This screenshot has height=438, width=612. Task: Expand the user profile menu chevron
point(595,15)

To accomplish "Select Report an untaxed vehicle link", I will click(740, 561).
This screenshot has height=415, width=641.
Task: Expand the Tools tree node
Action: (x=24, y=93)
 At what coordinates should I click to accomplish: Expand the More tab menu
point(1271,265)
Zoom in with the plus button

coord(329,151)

☆ ☆ ☆ ☆ ☆ ☆ ☆

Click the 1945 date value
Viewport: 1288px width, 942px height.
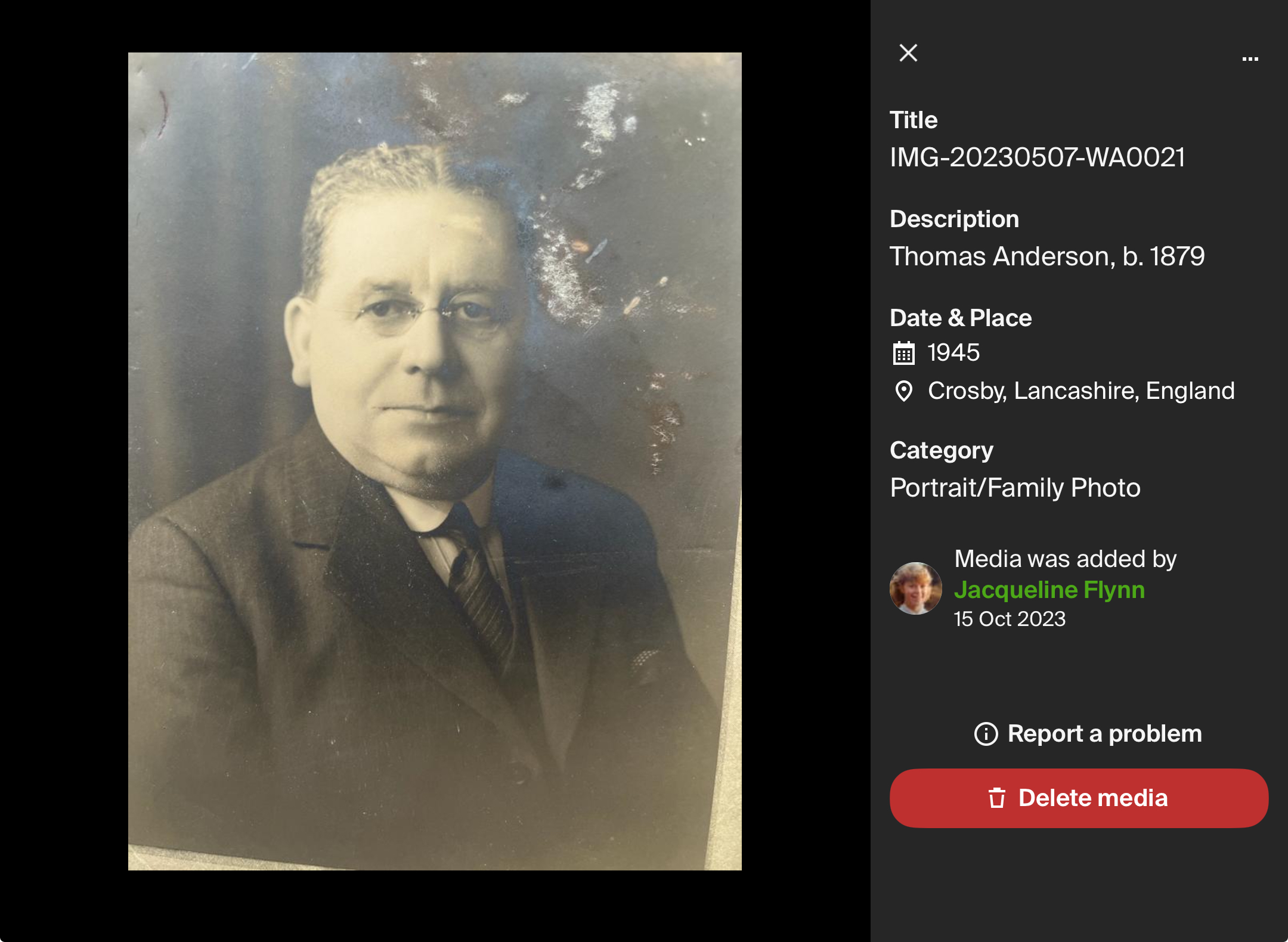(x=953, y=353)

☆ ☆ ☆ ☆ ☆ ☆ ☆

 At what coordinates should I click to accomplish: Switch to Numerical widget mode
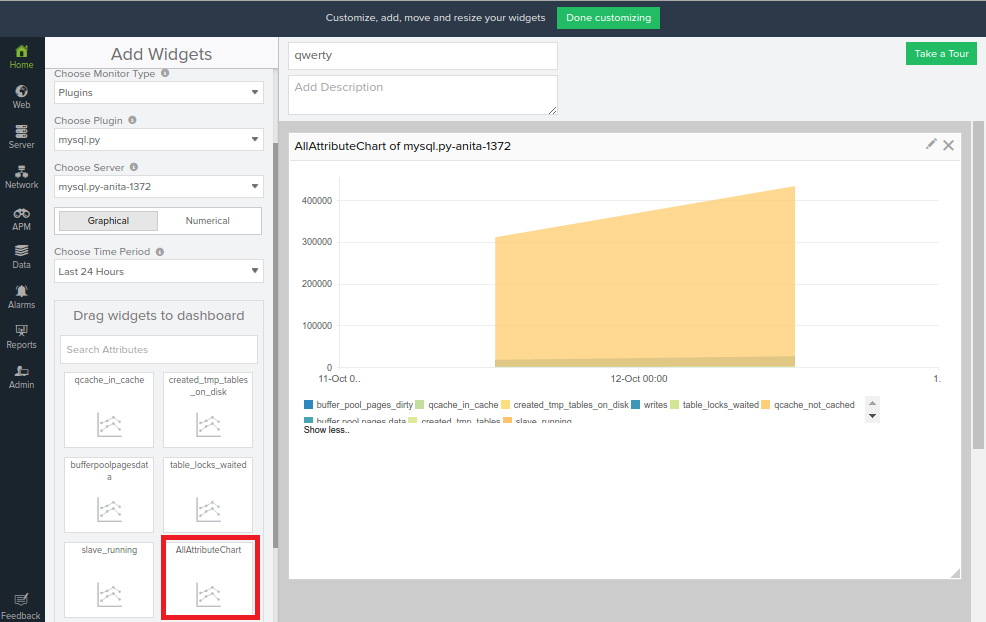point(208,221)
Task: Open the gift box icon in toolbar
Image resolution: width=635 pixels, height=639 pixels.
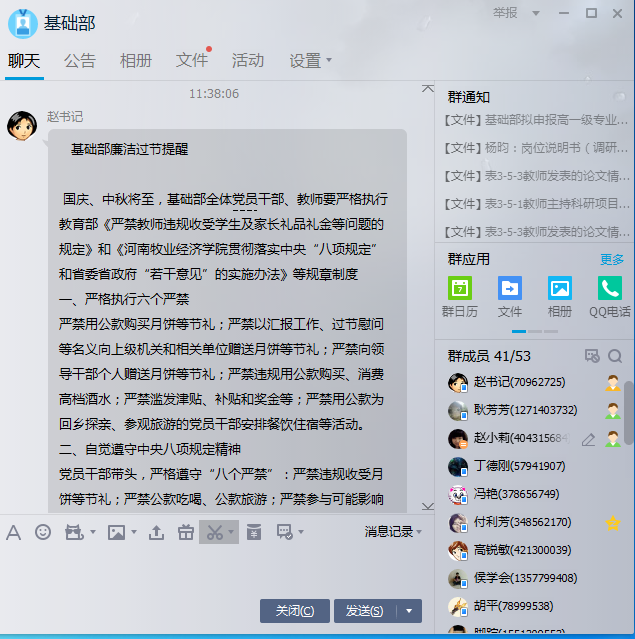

☆ ☆ ☆ ☆ ☆ ☆ ☆

## PROBLEM REQUIREMENTS
All lines above between those holding "Task: Open the gift box icon in toolbar" and "Image resolution: width=635", inclusive, must be set down unchanged, and no other line may be included.

## RESPONSE BELOW
Task: Open the gift box icon in toolbar
Image resolution: width=635 pixels, height=639 pixels.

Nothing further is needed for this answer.